*AUFGABE 1:*
Welche Kühlung empfiehlt Schmendreck im Textauszug?

*TEXTAUSZUG:*
================

Wenn er einen Towerkühler nimmt, dann versauen ihm seine vier Seitenlüfter den kompletten Airflow.
Die will er aber unbedingt verwenden, was zwar keiner nachvollziehen kann, aber für ihn sehen sie halt geil aus.

Voll geil, vier rosa Seitenlüfter.


----------



## Schmendreck (9. Mai 2009)

*AW: AM3-Zusammenstellung*

Ein 120er vorne einen hinten. Towerkühler rein, fertig.
Das würde in meinen Augen auf jeden Fall reichen. Und ob es jetz gut oder panne aussieht ist meiner Meinung nach zweitrangig. Der Nutze muss im Vordergrund stehen und das wäre für mich ein kühler CPU, der nach oben hin temperaturmäßig auf jeden Fall Puffer hat, sodass da noch einige mehr Megaherz rauszukitzeln sind.


----------



## Gast20141208 (9. Mai 2009)

*AW: AM3-Zusammenstellung*

@Schmendreck
Denkst du, dass du der erste bist, der ihm das empfiehlt?


----------



## Schmendreck (9. Mai 2009)

*AW: AM3-Zusammenstellung*

Ich glaube eher nicht, vllt. fallen ja meine Worte mehr bei ihm ins Gewicht


----------



## Gast20141208 (9. Mai 2009)

*AW: AM3-Zusammenstellung*

Als wie bei den gefühlten 100 vor dir?


----------



## Johnny the Gamer (9. Mai 2009)

*AW: AM3-Zusammenstellung*

so leute, war lange nicht mehr on, also sry, dass ich nich geantwortet habe...
Kann ich die vier Seitenlüfter mit einer Lüftersteuerung ganz weit runter regeln ? Damit wird mein Airflow nicht so gestört und ich kann einen Tower-Kühler nehmen oder ?

@Schmendreck : Wehe du gehst zu Metallica !!!


----------



## Knexi (9. Mai 2009)

*AW: AM3-Zusammenstellung*



Johnny the Gamer schrieb:


> so leute, war lange nicht mehr on, also sry, dass ich nich geantwortet habe...
> Kann ich die vier Seitenlüfter mit einer Lüftersteuerung ganz weit runter regeln ? Damit wird mein Airflow nicht so gestört und ich kann einen Tower-Kühler nehmen oder ?
> 
> @Schmendreck : Wehe du gehst zu Metallica !!!

================

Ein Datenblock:

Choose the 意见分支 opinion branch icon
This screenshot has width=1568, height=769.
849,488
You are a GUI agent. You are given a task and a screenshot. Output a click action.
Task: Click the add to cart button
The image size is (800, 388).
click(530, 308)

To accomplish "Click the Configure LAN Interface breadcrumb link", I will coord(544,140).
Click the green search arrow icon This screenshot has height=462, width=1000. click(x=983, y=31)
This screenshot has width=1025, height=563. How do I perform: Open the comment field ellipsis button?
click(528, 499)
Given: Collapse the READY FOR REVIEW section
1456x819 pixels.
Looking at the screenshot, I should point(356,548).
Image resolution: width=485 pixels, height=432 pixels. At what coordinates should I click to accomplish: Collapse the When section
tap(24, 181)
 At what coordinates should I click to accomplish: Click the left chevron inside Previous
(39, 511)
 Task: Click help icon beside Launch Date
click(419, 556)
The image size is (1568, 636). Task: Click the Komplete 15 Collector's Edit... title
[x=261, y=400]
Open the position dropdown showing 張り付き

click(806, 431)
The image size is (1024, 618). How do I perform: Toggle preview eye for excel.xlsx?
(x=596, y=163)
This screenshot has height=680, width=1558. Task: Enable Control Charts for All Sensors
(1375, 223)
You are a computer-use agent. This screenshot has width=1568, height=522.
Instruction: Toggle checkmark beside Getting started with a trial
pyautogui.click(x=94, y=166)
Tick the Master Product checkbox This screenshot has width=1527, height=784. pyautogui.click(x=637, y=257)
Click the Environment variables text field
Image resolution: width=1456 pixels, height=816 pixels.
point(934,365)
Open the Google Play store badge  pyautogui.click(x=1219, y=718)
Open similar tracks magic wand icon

================

*AUFGABE 2:*
Gib die Zeilen aus den Einträgen unverändert wieder: Beginne mit der Zeile, die „The image size is (1568, 636).“ enthält, und höre nach der Zeile mit „(x=596, y=163)“ auf.

*RICHTIGE ANTWORT 1:*
Einen 120er vorne, einen hinten und dazu einen Towerkühler.

*RICHTIGE ANTWORT 2:*
The image size is (1568, 636). Task: Click the Komplete 15 Collector's Edit... title
[x=261, y=400]
Open the position dropdown showing 張り付き

click(806, 431)
The image size is (1024, 618). How do I perform: Toggle preview eye for excel.xlsx?
(x=596, y=163)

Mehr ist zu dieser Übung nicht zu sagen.